• Material for the task
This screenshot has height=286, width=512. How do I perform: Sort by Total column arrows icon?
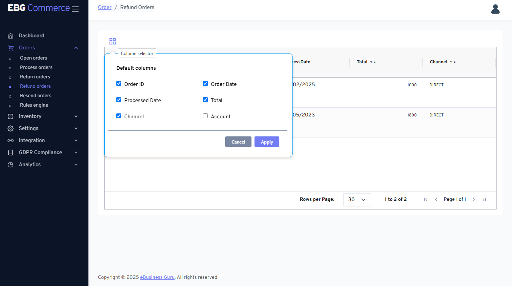click(373, 62)
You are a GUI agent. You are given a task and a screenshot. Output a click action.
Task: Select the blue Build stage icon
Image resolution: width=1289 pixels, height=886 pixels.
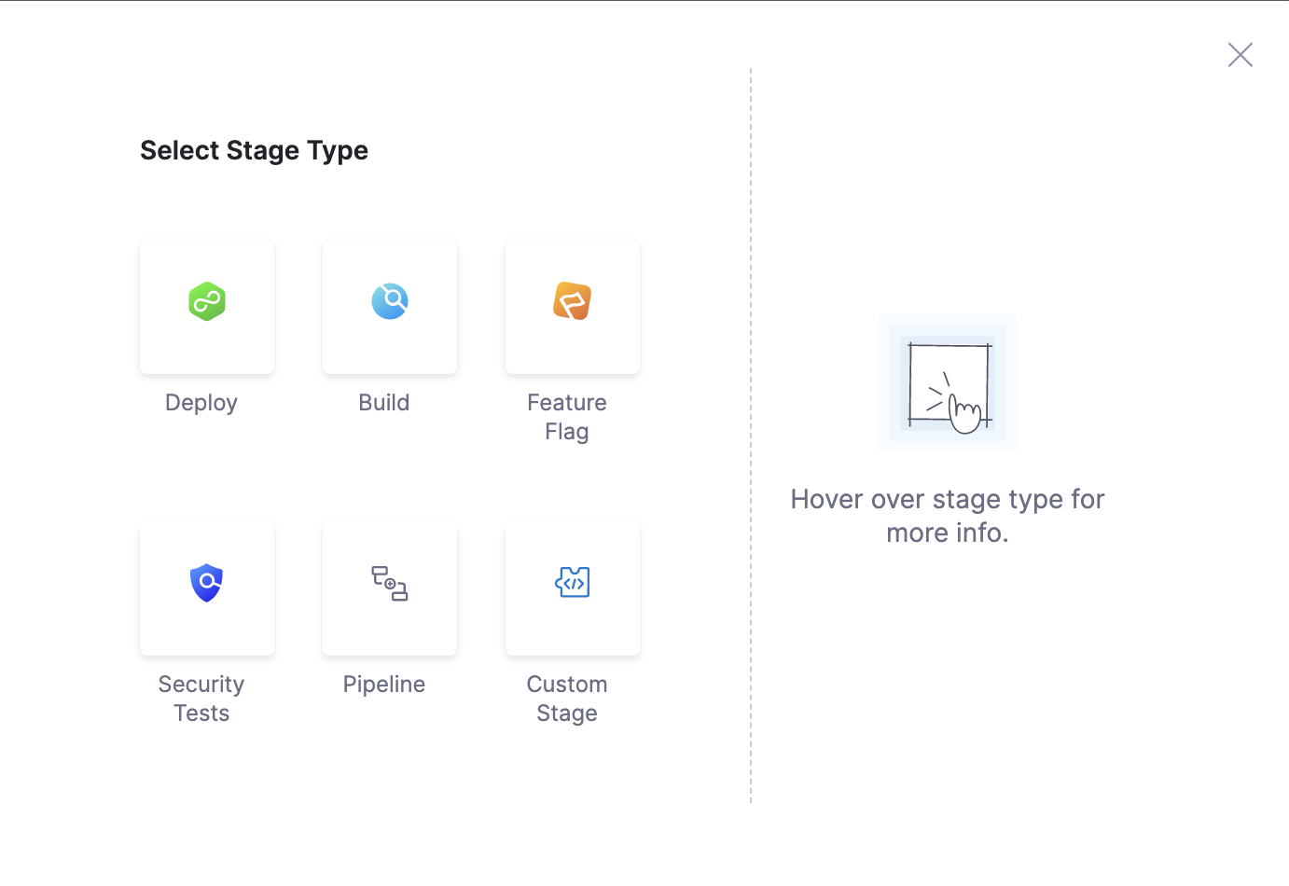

• Objective
Render the data above as a JSON list of strings, with one string for each line and no entries for blank lines. Leave the pictures out of the list.

• Result
[
  "This screenshot has height=286, width=512. How do I perform: Sort by Total column arrows icon?",
  "click(373, 62)",
  "You are a GUI agent. You are given a task and a screenshot. Output a click action.",
  "Task: Select the blue Build stage icon",
  "Image resolution: width=1289 pixels, height=886 pixels."
]